Also, I suspect that those who concentrate on adding spyware and ad fraud,
repackaging, etc are not the top talent.

------
codedokode
The article puts blame on specific apps of Chinese origin, but lot of said in
the article can be applied to other apps too, for example:

> Kaltheuner, of Privacy International, told BuzzFeed News the policies are
> vague about how third parties, including potentially the Chinese government
> or other authorities, can gain access to the data being collected.

Google's privacy policy [1] is also very vague. Instead of clearly writing
technical details, what data they collect and when, they just give a general
description. Take this phrase, for example:

> We may also collect information about you from trusted partners, including
> marketing partners who provide us with information about potential customers
> of our business services, and security partners who provide us with
> information to protect against abuse.

Or this:

> We provide personal information to our affiliates and other trusted
> businesses or persons to process it for us, based on our instructions and in
> compliance with our Privacy Policy and any other appropriate confidentiality
> and security measures.

Absolutely no details. I don't see how Google hiding its "partners" identity
is different from Chinese companies hiding their identity.
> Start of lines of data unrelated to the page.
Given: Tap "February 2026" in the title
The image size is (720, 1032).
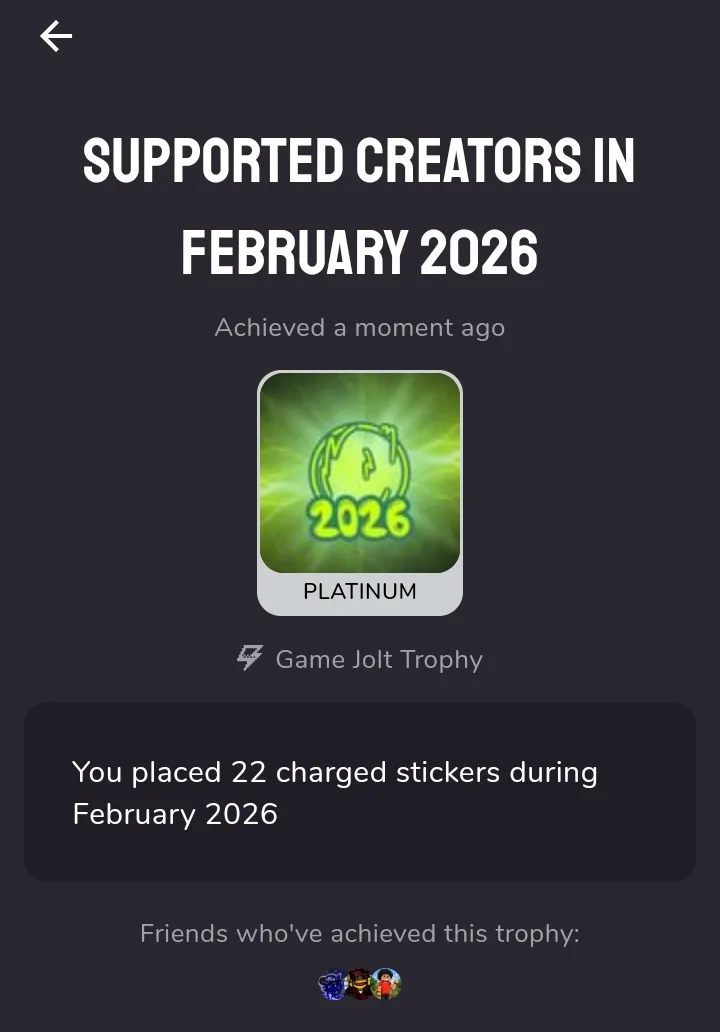Looking at the screenshot, I should 359,252.
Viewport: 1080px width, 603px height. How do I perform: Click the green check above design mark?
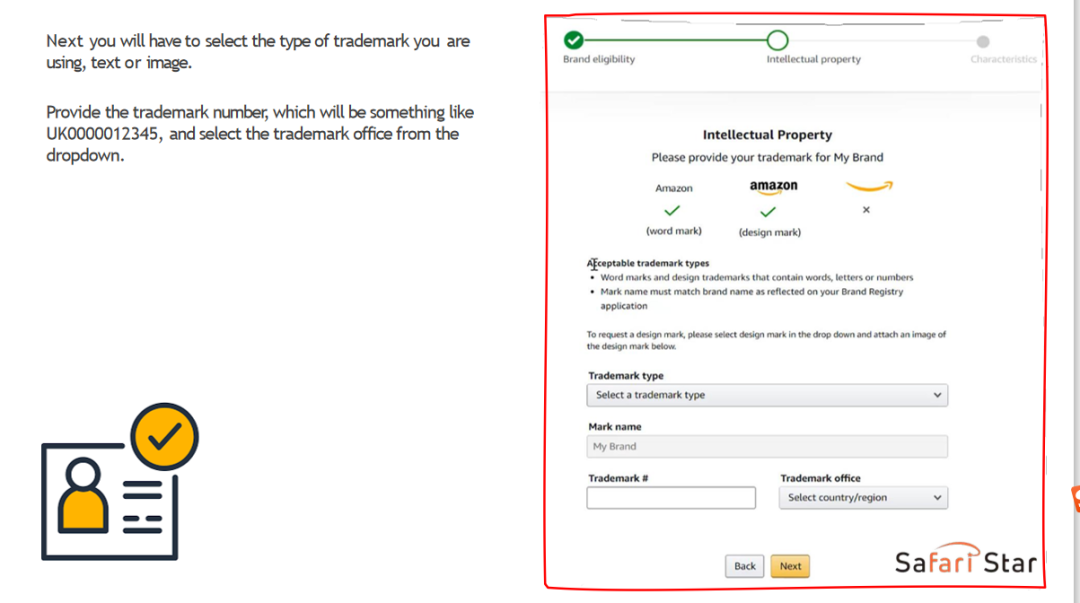coord(768,212)
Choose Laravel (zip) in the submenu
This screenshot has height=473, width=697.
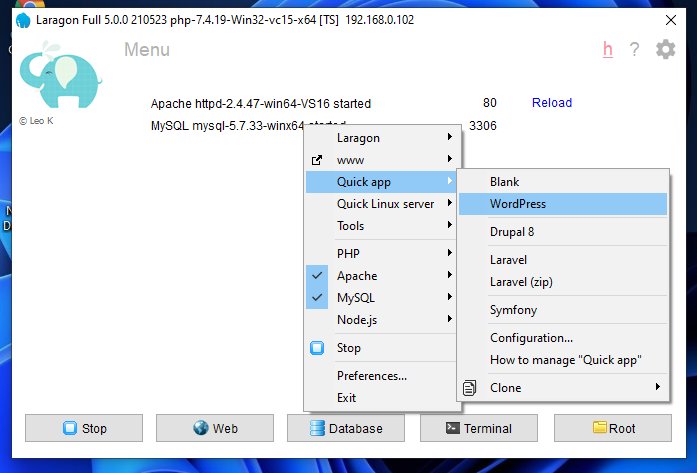point(521,282)
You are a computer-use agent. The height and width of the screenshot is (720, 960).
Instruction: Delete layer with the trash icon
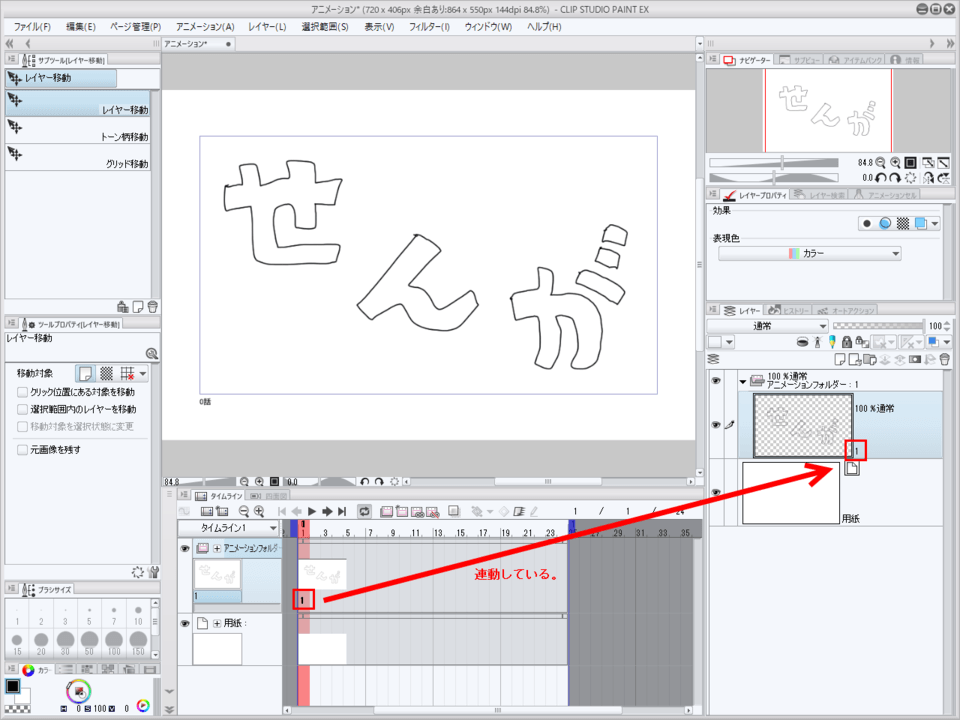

The article says that Chinese company can share the data with their government
(without any proofs), but doesn't Google share the data too when required by
the law?

Also, there is an interesting note hidden in Chrome's policy [2]:

> Chrome won't allow a site to access your location without your permission;
> however, on mobile devices, Chrome automatically shares your location with
> your default search engine if the Chrome app has permission to access your
> location and you haven’t blocked geolocation for the associated web site.

So instead of singling out a Chinese company, we should pay attention to all
of the mobile apps and their practices.

Regarding excessive permissions, I think Google could improve the situation by
promoting apps with few required permissions in the search results and making
permission list more noticeable. For example, currently, if you browse Google
Play, permission list is hidden behind a tiny link.

[1] [https://policies.google.com/privacy?hl=en-
US](https://policies.google.com/privacy?hl=en-US)

[2]
[https://www.google.com/intl/en/chrome/privacy/](https://www.google.com/intl/en/chrome/privacy/)

------
doublepg23
It's amazing how poor the filtering is. There are plenty of developer horror
stories of legitimate apps being taken down by some broken, automated process
- sometimes taking peoples' entire Google accounts with them. Then you're
stuck dealing with more automated systems for support.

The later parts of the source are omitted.